-
Notifications
You must be signed in to change notification settings - Fork 2.3k
Description
Environment
Hardware:Amlogic A311D SoC
CPU: 4× Cortex-A73 + 2× Cortex-A53 (ARMv8.0, NEON only, no dotprod)
RAM: 4GB
OS: Ubuntu 20.04 aarch64
Compiler: Clang 18.1.8
BitNet commit: 1f86f058
Model: BitNet-b1.58-2B-4T (official GGUF from microsoft/BitNet-b1.58-2B-4T-gguf)
Problem:-
The model loads correctly but produces garbage output on ARMv8.0 CPUs that lack the dotprod extension. The #else (non-dotprod) NEON path in src/ggml-bitnet-mad.cpp (ggml_vec_dot_i2_i8_s_1x1 using vmlal_s8) appears to compute incorrect results.
###Steps to Reproduce:-
git clone --recursive https://github.com/microsoft/BitNet.git
cd BitNet
setup_env.py fails with NotImplementedError on this hardware
Manual build:
cmake -B build
-DCMAKE_BUILD_TYPE=Release
-DCMAKE_C_COMPILER=clang
-DCMAKE_CXX_COMPILER=clang++
-DCMAKE_C_FLAGS="-mcpu=cortex-a53 -march=armv8-a+crc"
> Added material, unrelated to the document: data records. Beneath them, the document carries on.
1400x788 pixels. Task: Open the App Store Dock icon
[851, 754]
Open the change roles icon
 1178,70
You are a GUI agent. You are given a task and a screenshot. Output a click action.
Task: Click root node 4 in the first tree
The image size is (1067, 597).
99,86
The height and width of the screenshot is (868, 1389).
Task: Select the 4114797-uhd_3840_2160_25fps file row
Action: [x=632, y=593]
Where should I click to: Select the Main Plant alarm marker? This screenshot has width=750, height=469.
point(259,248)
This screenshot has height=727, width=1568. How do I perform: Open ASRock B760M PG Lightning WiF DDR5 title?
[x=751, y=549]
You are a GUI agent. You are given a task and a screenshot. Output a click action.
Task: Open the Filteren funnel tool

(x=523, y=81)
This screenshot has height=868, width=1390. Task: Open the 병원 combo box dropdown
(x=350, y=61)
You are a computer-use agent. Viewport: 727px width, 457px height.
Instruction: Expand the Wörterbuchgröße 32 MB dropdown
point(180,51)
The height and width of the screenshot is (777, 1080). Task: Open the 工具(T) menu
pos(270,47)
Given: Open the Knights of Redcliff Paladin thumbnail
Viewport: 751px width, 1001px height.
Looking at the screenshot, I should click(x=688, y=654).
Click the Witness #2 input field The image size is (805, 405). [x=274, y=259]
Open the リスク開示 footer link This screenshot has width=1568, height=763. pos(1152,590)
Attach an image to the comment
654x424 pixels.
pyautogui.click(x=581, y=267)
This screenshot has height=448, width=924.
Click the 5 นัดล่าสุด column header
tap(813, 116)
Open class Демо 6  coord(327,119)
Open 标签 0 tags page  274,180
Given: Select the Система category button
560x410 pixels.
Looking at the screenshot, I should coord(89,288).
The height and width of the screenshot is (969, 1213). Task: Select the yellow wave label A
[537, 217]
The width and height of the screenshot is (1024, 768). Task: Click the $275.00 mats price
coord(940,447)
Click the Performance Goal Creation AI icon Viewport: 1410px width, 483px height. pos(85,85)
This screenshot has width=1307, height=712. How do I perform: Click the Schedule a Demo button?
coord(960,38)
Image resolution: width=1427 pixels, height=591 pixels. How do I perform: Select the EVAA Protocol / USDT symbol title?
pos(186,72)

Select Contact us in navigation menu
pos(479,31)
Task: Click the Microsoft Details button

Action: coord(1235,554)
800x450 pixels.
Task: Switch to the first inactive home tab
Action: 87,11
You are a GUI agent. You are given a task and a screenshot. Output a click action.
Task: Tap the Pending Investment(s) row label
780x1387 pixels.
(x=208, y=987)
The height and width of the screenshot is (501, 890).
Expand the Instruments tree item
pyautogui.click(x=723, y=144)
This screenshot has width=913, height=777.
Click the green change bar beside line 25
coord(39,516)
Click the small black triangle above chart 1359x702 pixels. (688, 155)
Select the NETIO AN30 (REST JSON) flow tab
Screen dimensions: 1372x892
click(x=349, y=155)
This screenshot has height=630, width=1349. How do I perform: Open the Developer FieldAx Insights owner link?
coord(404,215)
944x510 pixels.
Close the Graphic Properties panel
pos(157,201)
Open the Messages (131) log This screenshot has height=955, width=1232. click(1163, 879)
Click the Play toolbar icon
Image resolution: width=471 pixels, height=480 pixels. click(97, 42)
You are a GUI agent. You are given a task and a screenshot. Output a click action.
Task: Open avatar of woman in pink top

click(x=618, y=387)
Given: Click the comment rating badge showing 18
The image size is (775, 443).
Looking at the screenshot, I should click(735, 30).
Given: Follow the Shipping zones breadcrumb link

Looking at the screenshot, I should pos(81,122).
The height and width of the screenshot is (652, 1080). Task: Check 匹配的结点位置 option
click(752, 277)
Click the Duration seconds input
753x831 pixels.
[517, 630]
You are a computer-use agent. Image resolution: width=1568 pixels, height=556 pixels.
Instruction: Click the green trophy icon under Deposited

-DCMAKE_CXX_FLAGS="-mcpu=cortex-a53 -march=armv8-a+crc"
-DGGML_NATIVE=OFF
-DBITNET_ARM_TL1=OFF
cmake --build build --config Release -j4
./build/bin/llama-cli
-m models/BitNet-b1.58-2B-4T/ggml-model-i2_s.gguf
-p "Hello, tell me about yourself."
-n 128 -t 4
Expected Output:-
Coherent English text.
Actual Output:-
"Dank spraw/sl-ingimum avReactSM may ad bUISapp.ed,reuschPIrcMarketcryptampo
reco initially CoronaMISS speculate441 Geme Eduardo untilidor.wordpresstor
narrowln halband fast standuce Best Diveamma occasionally Mines choppeddates
raspbreaking-NEL inst de(def caves ¬slaBU platformsapiro uncert stumpilla..."
Issues Found During Investigation:-
1.setup_env.py fails with NotImplementedError in gen_code() — the TL1 kernel generator doesn't support the 2B model dimensions (2560/6912), only 3B (3200/8640).
2.BITNET_ARM_TL1=ON has no effect for the 2B model because ggml_preprocessor() and ggml_qgemm_lut() in the generated bitnet-lut-kernels.h only handle dimensions 3200/8640/3200, not 2560/6912.
3.Hardcoded dotprod inline assembly in ggml-aarch64.c (168 .inst encoded sdot instructions in Q4_0 kernels) — these cause SIGILL if the code path is reached on ARMv8.0. Currently dead code for i2_s, but risky.
4.he official GGUF (microsoft/BitNet-b1.58-2B-4T-gguf) uses general.architecture = bitnet-b1.58, but the fork's llama.cpp expects bitnet — causing tokenizer warnings: GENERATION QUALITY WILL BE DEGRADED.
5.The non-dotprod NEON fallback in ggml_vec_dot_i2_i8_s_1x1 (lines ~340-400 of ggml-bitnet-mad.cpp) uses vmlal_s8 accumulation into int16x8_t, which may overflow for large inner dimensions (2560/6912) since int16 saturates at ±32767 and each accumulation adds values up to ±127×2=±254.
6.Suspected Root Cause
The vmlal_s8 accumulation in the non-dotprod path uses int16x8_t accu32 which accumulates 32 iterations × 8 multiply-adds per iteration = 256 signed int8 products before widening to int32. Each product can be up to 127×2 = 254. Sum of 256 such values = up to 65,024, which overflows int16 (max 32,767). The dotprod path (vdotq_s32) accumulates directly into int32 and doesn't have this problem.
7.Suggested Fix
In the non-dotprod path, reduce the inner loop count before widening to int32, or accumulate directly into int32:
// Instead of accumulating 32 iterations in int16:
// Widen to int32 every 8 iterations instead of every 32
Additional Notes:-
Output is deterministic (same garbage every run)
Single-thread (-t 1) produces identical garbage
Both QK_I2_S=64 and QK_I2_S=128 produce garbage
The model metadata loads correctly (210 i2_s tensors, 121 f32, 1 f16)